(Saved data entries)
++++++++

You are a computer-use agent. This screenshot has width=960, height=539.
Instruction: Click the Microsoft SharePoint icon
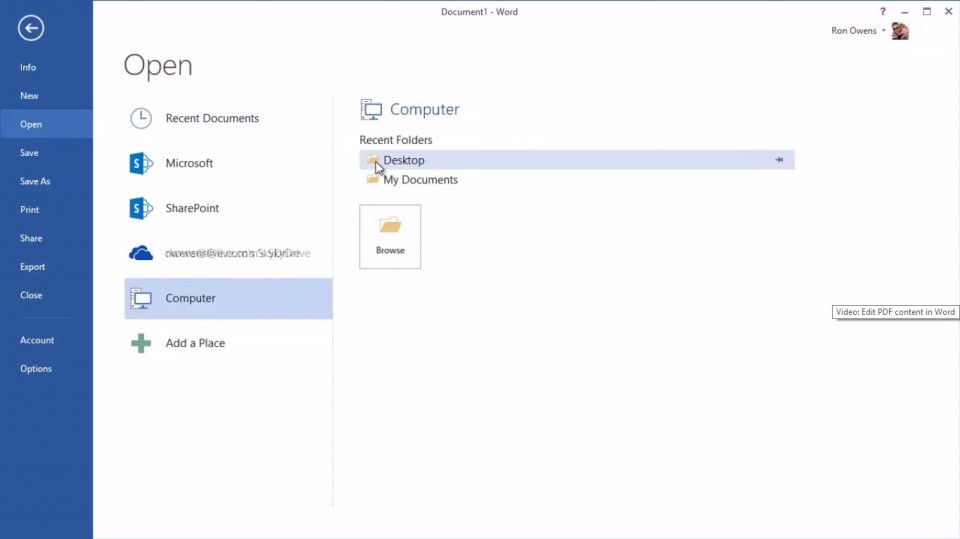pos(141,163)
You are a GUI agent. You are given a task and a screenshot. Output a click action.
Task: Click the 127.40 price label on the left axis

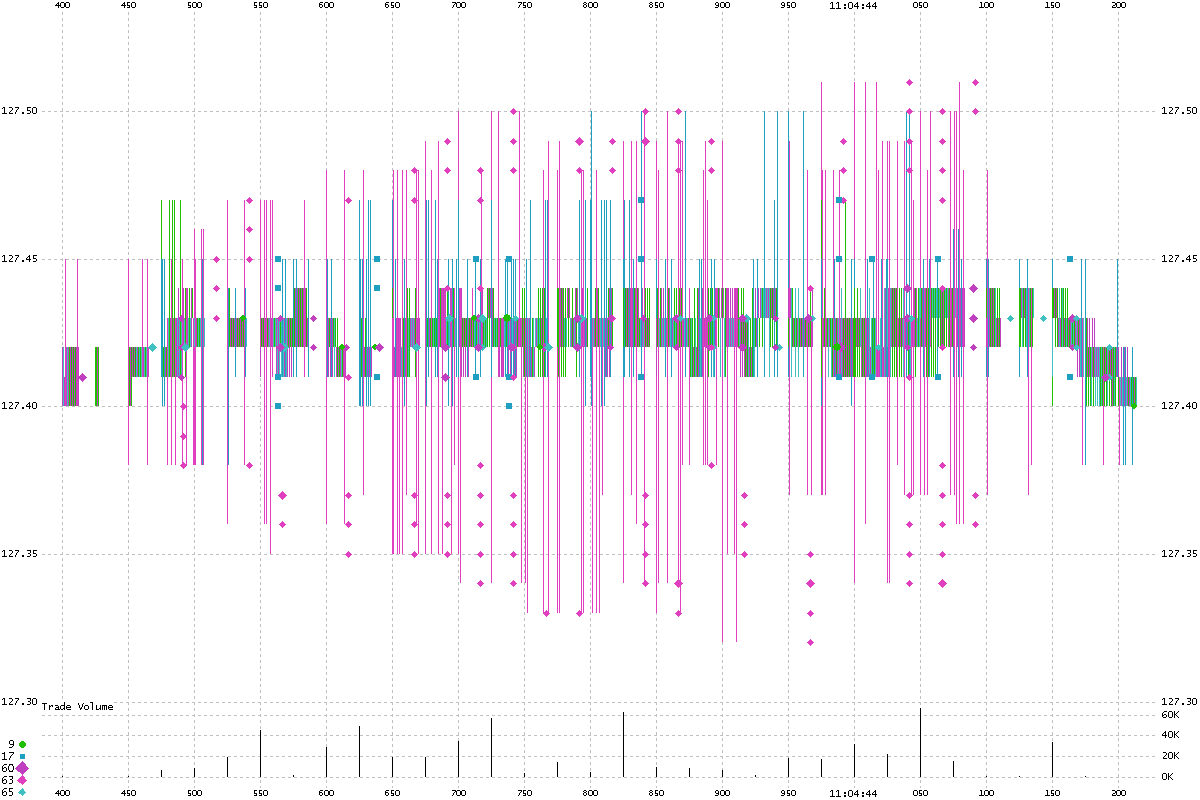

++++++++

Working from the records above, reproduce exactly the lines from the one with "Instruction: Click the" through the last line, without the pictures.

▶ _Written solution_:
Instruction: Click the Microsoft SharePoint icon
pos(141,163)
You are a GUI agent. You are given a task and a screenshot. Output a click action.
Task: Click the 127.40 price label on the left axis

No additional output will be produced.